Dert Bebesi Final

 FİNAL



- Nil

 

“Midem çok bulanıyor. Ne yapacağım?” Panikle olduğum yerde ileri geri sallanırken bir yandan da söyleniyordum. Az önce yaptığım kahvaltının her lokması midemden geri çıkmaya çalışıyormuş gibiydi.

“Açayım avucumu, gel kus.” Mert abim ellerini bana uzatıp halimi alaya alırken bütün gerginliğimi ondan çıkartmak üzere derince nefeslendim. Konuşmaya başlayamadan sırtım sert bir göğse çekildi.

“Mert çeneni kapat, yürü içeri.” Oktay abime yaslı olduğumu o konuşmaya başlamadan önce çoktan fark etmiş olsam da sesini duymak iyi gelmişti. Mert abim bana dil çıkartıp mutfaktan çıkarken abim kollarını karnıma sardı. “Uzanmak ister misin biraz fıstığım? Miden stresten bulanıyor gibi geliyor sana, tuzlu şeyler yedin. Sorun olacağını sanmıyorum.”

Ne zaman gelip çattığına aklımın eremediği sınav günü bir şekilde gelmişti. Haziran ayının ortasındaydık, bugün sınavın ilk oturumuna gireceğim gündü.
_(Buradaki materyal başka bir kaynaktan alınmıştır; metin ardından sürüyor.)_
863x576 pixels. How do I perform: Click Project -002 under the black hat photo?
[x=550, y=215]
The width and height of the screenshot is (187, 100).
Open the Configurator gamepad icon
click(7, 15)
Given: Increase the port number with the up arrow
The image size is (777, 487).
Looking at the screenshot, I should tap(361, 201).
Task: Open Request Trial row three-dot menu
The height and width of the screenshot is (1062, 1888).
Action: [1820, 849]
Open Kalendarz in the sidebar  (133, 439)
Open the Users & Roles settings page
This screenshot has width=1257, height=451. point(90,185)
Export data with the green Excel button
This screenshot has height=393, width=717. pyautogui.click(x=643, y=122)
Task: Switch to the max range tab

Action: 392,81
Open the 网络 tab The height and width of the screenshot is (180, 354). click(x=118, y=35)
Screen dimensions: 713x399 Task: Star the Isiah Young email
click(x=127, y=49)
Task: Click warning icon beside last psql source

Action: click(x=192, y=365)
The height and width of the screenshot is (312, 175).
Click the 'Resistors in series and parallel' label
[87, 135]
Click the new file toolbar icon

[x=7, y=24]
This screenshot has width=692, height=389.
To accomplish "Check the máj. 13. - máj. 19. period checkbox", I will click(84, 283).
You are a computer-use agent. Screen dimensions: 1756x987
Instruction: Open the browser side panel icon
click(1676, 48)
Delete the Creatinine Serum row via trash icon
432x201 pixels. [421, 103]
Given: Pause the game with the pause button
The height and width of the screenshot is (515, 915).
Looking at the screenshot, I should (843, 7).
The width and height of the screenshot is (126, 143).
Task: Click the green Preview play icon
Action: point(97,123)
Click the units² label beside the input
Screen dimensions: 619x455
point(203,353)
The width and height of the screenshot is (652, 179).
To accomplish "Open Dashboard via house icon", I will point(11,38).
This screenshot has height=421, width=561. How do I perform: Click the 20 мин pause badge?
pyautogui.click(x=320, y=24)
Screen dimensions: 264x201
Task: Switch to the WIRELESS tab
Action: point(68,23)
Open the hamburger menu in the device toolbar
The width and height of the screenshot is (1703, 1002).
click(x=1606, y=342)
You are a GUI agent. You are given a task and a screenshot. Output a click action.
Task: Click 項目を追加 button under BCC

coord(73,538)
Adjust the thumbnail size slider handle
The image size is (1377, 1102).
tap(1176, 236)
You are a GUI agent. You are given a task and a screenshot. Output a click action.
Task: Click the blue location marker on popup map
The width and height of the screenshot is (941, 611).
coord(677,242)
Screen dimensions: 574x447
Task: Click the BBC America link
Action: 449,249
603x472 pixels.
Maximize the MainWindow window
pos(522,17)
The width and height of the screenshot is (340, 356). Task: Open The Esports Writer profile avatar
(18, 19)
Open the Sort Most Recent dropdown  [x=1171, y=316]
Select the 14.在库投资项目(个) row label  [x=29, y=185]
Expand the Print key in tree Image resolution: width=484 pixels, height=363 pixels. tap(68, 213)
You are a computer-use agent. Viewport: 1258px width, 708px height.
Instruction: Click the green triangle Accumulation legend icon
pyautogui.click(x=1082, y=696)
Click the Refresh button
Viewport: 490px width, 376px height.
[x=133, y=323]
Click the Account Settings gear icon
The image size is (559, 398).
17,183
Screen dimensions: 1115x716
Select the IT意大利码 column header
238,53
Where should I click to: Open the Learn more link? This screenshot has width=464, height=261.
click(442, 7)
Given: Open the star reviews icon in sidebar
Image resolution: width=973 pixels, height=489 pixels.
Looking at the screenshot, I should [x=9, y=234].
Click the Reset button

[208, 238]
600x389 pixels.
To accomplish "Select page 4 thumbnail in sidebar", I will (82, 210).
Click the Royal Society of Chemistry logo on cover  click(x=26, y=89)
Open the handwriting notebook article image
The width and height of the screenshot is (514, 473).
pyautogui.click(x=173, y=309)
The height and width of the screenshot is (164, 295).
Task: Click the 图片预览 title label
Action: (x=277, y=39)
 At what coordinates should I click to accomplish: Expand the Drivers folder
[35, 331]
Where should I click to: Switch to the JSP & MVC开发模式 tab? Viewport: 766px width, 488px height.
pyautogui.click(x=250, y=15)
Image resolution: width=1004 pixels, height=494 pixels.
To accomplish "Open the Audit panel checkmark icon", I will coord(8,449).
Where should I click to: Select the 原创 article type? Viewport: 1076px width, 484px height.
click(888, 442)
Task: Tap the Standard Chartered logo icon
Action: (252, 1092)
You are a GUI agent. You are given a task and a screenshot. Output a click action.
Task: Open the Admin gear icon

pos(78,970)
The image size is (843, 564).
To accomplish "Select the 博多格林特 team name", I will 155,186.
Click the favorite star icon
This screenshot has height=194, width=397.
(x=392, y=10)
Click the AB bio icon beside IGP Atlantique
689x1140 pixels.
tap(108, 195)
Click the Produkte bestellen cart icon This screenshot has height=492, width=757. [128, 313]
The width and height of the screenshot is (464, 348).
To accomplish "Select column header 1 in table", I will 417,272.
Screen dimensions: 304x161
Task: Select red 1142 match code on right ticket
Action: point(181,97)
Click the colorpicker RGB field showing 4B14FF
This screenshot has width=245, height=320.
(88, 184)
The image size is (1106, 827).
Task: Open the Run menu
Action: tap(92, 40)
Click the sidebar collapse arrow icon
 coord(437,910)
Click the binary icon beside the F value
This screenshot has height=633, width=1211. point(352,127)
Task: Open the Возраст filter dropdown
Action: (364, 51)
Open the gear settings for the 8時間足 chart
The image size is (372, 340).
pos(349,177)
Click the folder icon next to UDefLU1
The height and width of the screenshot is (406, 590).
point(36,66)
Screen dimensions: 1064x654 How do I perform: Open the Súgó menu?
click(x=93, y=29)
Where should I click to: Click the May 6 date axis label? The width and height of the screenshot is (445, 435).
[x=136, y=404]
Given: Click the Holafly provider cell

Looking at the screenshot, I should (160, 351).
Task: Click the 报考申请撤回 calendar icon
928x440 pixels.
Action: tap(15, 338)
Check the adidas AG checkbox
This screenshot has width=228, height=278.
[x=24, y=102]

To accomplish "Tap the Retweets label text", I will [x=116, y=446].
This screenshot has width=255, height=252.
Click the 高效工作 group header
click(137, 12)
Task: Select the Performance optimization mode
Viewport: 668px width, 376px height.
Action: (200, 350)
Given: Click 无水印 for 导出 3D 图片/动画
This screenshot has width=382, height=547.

Sabah uyanacağım saatten neredeyse iki saat önce kalktığım için şu an kahvaltıyı tamamlamış olmamıza rağmen evden çıkmak için belirlediğimiz saate bir saatten fazla zaman vardı.

Abimin kolları arasında dönüp kollarımı sırtına sardım. İçimdeki ‘başaramayacaksın’ naraları atan sesi susturamıyordum. Sınav günü yaklaştıkça artan bu ses, bugün zirveye ulaşmıştı. “Abi…” dedim umutsuz bir ses tonuyla.

“Söyle abim.”

“Yapamayacağım ben, girmeyeyim sınava. Boşuna rezil olmayayım, tamam mı?” Saçlarımı parmaklarına dolayıp okşarken alışık olduğum sakinlikteki sesiyle konuşmaya başladı. “Diyelim ki yapamayacaksın, girdin ve tek bir soru bile çözemedin…” Bu senaryonun beni rahatlatması mı gerekiyordu? Çünkü daha fazla gerilmiştim de…

“Bu son şansın değil, seneye girersin, o da mı olmadı? Bir daha girersin. Sen keyfin öyle buyurduğu için ertelemedin çalışmalarını Nil, ayrıca son altı aydır nefes almadan çalışıyorsun abicim, emeklerin boşa çıkmayacak. Biraz olumlu düşünmeyi dene, sakinleş.”

Alnımı omuzuna yavaşça vurdum. Haklı olduğunu biliyordum, ama bir yıl daha kaybetmek istemiyordum işte.

“Biliyorum abi, sadece artık hayal ettiklerime daha fazla geç kalmak istemiyorum.” Saçımı öpüp başımı nazikçe omuzundan kaldırdı. Gözlerini gözlerime dikip bakışlarından kaçmama engel olduktan sonra konuştu. “Kalmayacaksın fıstığım, içeridekilere çaktırma ama zekiliğinin benim kopyam olduğunu biliyoruz ikimiz de değil mi?” dediğinde kıkırdadım. Arada bir kendini gösteren doktor egosu yine görünür hale geçmişti.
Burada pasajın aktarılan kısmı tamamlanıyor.